▶ _About this exercise_:
State how many lines in the listing below contain the word "each", with no other words.

▶ _Data for review_:

* * *

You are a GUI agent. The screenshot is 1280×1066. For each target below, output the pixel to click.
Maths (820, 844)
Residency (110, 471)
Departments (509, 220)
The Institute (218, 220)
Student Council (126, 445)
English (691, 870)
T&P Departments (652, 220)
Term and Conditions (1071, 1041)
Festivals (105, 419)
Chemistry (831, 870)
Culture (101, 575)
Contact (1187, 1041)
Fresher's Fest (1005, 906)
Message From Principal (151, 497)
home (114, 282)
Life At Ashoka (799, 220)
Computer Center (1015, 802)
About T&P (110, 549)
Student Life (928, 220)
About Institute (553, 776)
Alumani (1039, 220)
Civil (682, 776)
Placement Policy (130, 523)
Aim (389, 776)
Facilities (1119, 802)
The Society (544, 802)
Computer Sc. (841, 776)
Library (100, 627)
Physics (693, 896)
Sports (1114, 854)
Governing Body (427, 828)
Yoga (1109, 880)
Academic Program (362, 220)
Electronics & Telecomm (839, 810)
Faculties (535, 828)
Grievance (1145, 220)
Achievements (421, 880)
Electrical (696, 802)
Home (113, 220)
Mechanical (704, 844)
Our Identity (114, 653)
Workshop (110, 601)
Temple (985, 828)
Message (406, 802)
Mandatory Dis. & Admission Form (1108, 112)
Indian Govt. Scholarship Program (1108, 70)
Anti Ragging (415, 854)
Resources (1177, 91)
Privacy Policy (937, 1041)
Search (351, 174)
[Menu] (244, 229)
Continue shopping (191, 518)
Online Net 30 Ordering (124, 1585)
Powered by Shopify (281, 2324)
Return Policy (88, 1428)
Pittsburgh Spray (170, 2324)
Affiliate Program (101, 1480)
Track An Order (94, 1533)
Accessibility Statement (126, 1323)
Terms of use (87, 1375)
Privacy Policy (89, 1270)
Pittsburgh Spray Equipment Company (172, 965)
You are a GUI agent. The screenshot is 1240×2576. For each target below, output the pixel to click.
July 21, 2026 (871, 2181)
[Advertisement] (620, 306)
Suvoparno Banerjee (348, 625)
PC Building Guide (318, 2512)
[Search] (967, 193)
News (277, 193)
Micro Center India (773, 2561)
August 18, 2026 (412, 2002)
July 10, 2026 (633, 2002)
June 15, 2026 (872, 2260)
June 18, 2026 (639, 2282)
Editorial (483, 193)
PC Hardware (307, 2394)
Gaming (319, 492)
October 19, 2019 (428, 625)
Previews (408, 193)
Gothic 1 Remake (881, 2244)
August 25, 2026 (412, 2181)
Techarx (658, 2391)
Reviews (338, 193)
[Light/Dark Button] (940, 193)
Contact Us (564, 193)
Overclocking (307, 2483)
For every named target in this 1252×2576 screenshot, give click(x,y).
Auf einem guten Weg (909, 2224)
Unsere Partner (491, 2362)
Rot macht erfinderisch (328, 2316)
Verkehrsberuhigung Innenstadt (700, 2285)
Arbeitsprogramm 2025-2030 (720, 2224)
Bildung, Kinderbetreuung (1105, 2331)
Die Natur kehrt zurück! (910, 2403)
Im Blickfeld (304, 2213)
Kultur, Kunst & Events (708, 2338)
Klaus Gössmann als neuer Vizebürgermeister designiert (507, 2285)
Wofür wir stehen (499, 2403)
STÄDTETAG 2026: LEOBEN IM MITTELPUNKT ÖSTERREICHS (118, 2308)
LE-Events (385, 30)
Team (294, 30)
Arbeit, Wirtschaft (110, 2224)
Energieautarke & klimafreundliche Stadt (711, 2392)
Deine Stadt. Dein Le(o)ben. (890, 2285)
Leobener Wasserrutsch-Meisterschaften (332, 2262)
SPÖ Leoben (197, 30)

* * *

▶ _Result for this task_:
2